Quoted text:
For additional commands, e-mail: dev-help@subversion.tigris.org

Re: Speeding up blame

Posted by "Peter N. Lundblad" <pe...@famlundblad.se>.
On Fri, 28 May 2004, Mark Benedetto King wrote:

> > > Right now, svn_client_blame() uses svn_diff_file_diff(),
> > > but there is also a generalized interface that could be applied
> > > to streams.  Using that interface, it should be possible to
> > > avoid constructing any of the fulltexts at all, since the
> > > stream of revision N+1 can be computed from the stream of
> > > revision N and the delta from N to N+1.
> > >
> > How do you apply this to a forward-only svn_stream_t? It needs to be able
> > to compare arbitrary tokens, it seems.
>
> Judging from the svn_diff_fns_t interface, the stream needs only to be
> restartable, not random-accessible.
>
What about token_compare? IN svn_diff_file.c, it seeks and reads the token
back if it isn't available in memory. Still, if it only needs to be
restartable, how do you rewind a svn_stream_t? Then, you need to keep the
whole contents.

> >
> >
> > In ra_local, we don't need deltification at all.  We just use
> > svn_fs_file_contents for each interesting revision.
> >
>
> I'm not sure what this will gain us; the deltas will still need
> to be combined somewhere.
>
If I understand the FS code correctly, to compute deltas between arbitrary
revisions, it gets a stream for each contents. Each of these streams will
combine deltas to produce fulltexts. Then, a new delta will be computed
from those fulltexts. (Someone will probably correct me her...)

Brief:
Reproduce the stretch of the blame-speedup thread from "Re: Speeding up" through "tokens, it seems.", word for word.

Data extract:
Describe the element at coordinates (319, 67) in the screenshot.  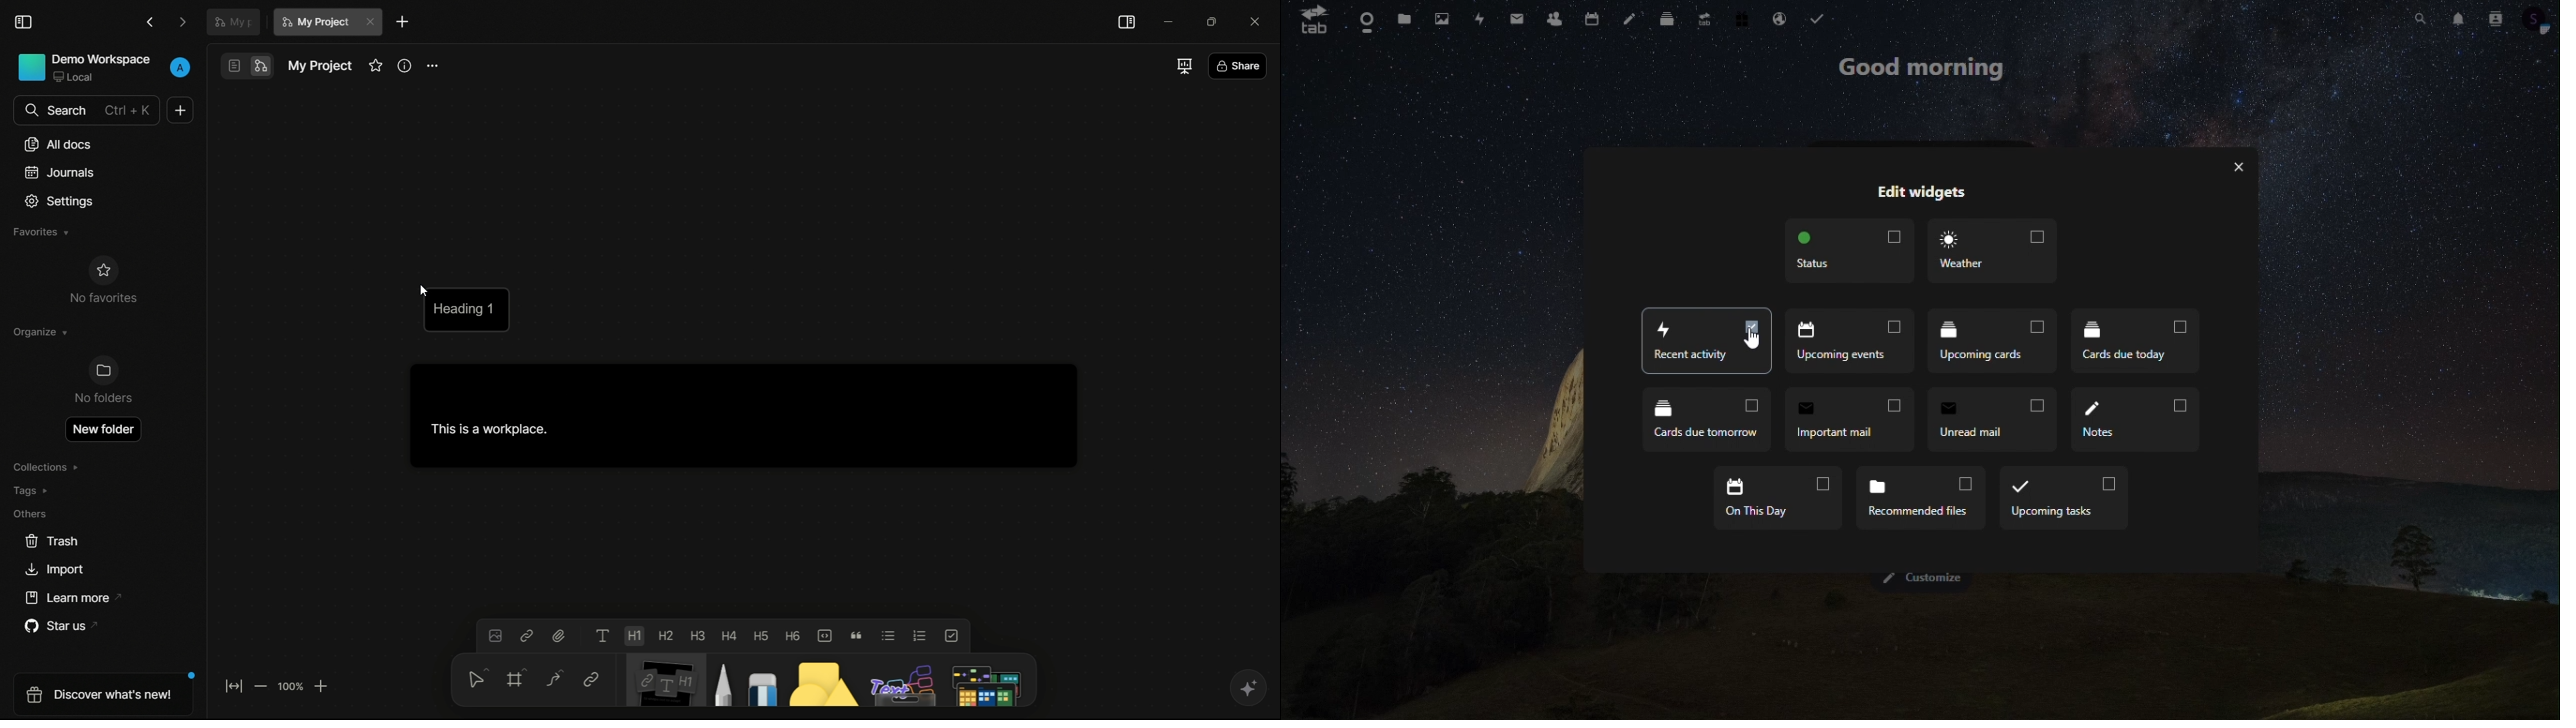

Response for this exercise:
Re: Speeding up blame

Posted by "Peter N. Lundblad" <pe...@famlundblad.se>.
On Fri, 28 May 2004, Mark Benedetto King wrote:

> > > Right now, svn_client_blame() uses svn_diff_file_diff(),
> > > but there is also a generalized interface that could be applied
> > > to streams.  Using that interface, it should be possible to
> > > avoid constructing any of the fulltexts at all, since the
> > > stream of revision N+1 can be computed from the stream of
> > > revision N and the delta from N to N+1.
> > >
> > How do you apply this to a forward-only svn_stream_t? It needs to be able
> > to compare arbitrary tokens, it seems.